Tauopathies with parkinsonism: clinical spectrum, neuropathologic basis, biological markers, and treatment options

Authors


Prof Dr Albert C. Ludolph, Department of Neurology, University of Ulm, Oberer Eselsberg 45, 89081 Ulm, Germany (tel.: +49 731 1771200; fax: +49 731 1771202; e-mail: albert.ludolph@rku.de.).

Abstract

Tauopathies with parkinsonism represent a spectrum of disease entities unified by the pathologic accumulation of hyperphosphorylated tau protein fragments within the central nervous system. These pathologic characteristics suggest shared pathogenetic pathways and possible molecular targets for disease-modifying therapeutic interventions.
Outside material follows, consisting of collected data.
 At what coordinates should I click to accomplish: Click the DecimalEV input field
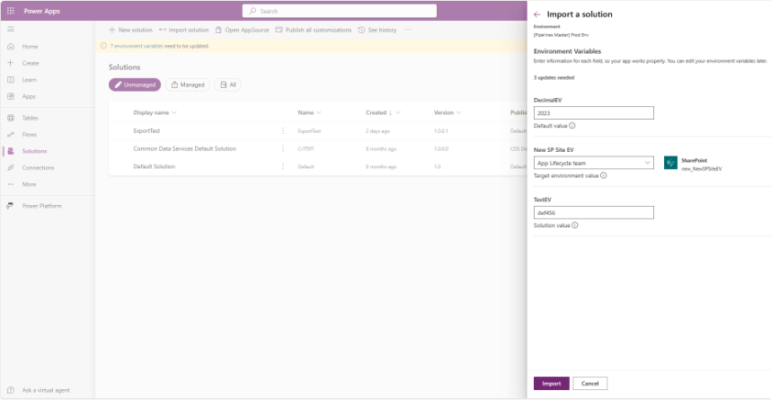point(593,113)
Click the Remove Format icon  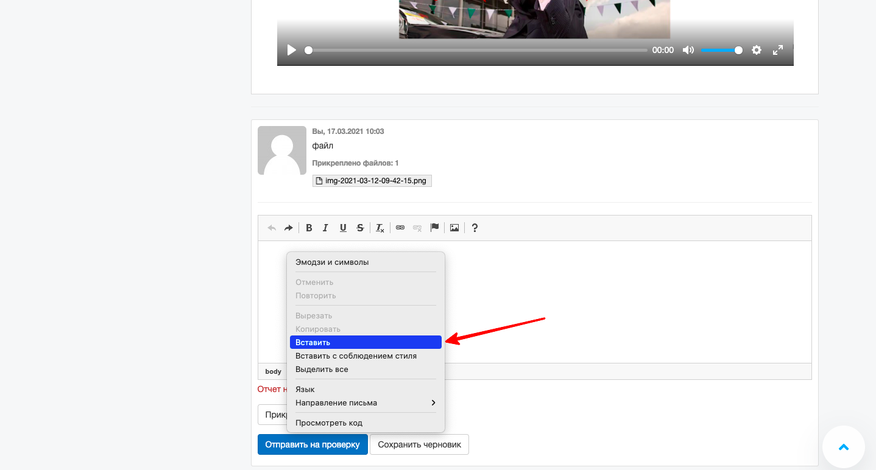point(380,228)
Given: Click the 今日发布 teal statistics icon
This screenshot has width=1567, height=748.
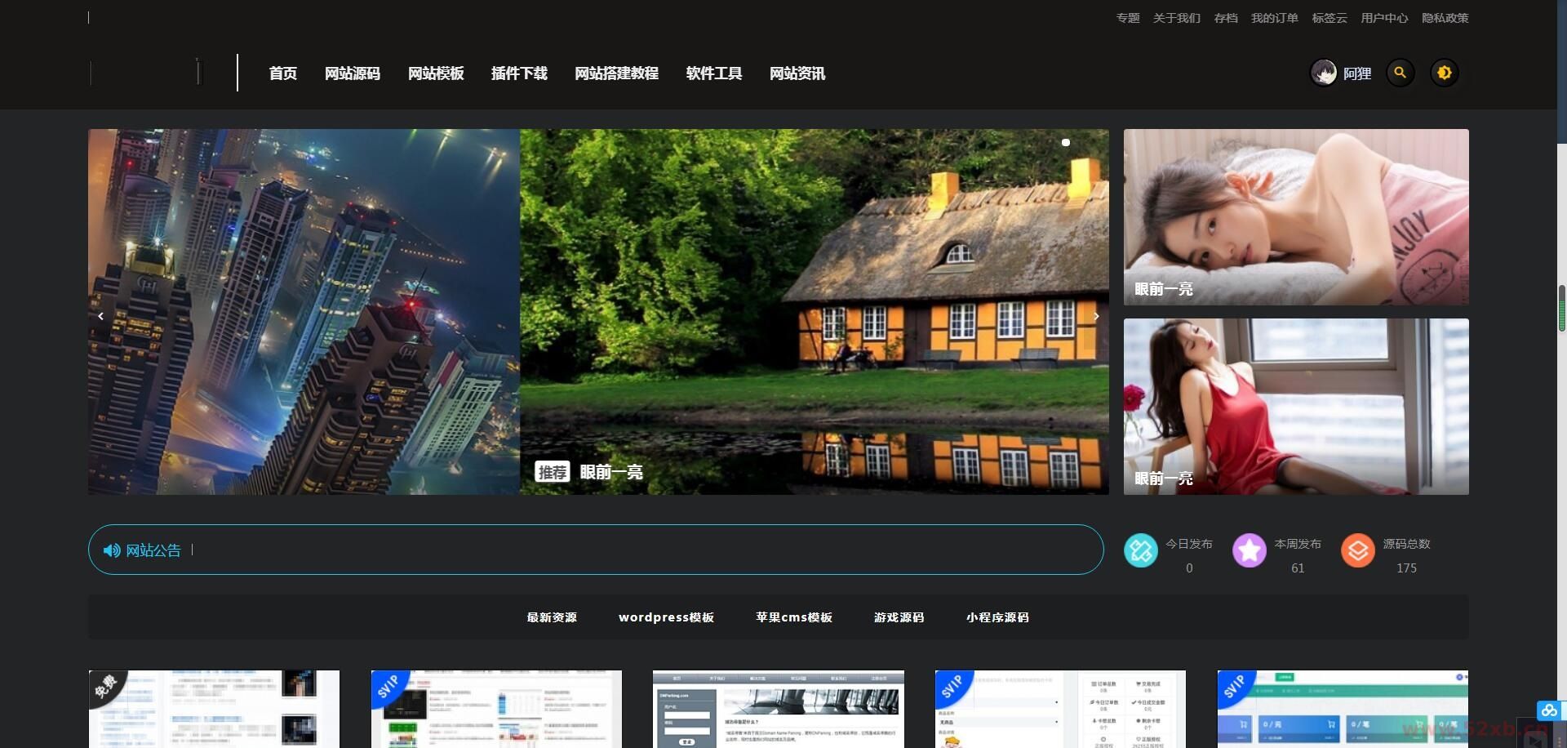Looking at the screenshot, I should click(1140, 550).
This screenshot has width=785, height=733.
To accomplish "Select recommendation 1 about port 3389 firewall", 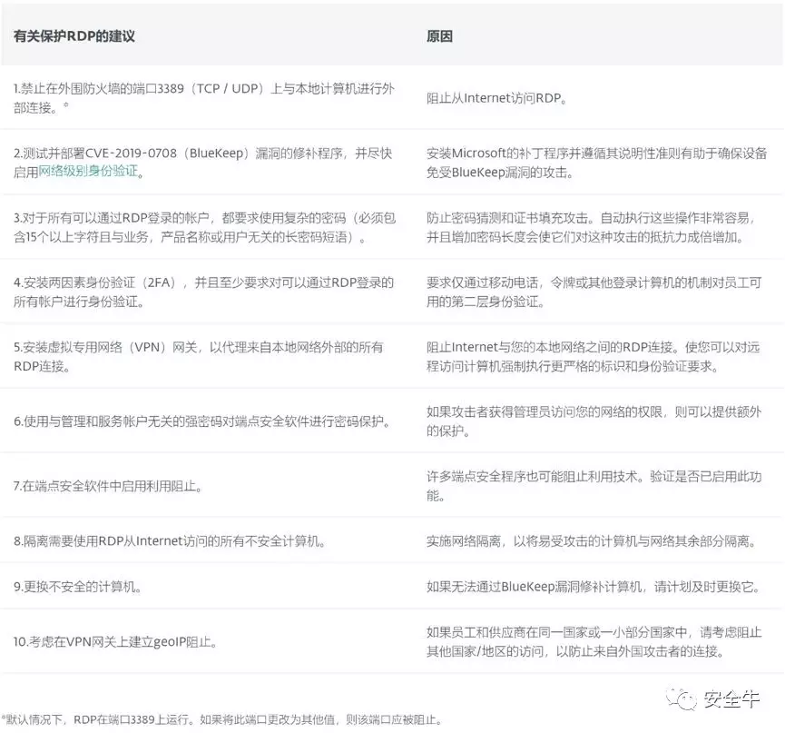I will click(x=202, y=97).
Natural history studies, for instance, in progressive supranuclear palsy, frontotemporal dementia with parkinsonism linked to chromosome 17, corticobasal degeneration, and Niemann-Pick disease type C as well as in amyotrophic lateral sclerosis/Parkinson–dementia complex permit clinical characterization of the disease phenotypes and are crucial to the development and validation of biological markers for differential diagnostics and disease monitoring, for example, by use of neuroimaging or proteomic approaches. The wide pathologic and clinical spectrum of the tauopathies with parkinsonism is reviewed in this article, and perspectives on future advances in the understanding of the pathogenesis are given, together with potential therapeutic strategies.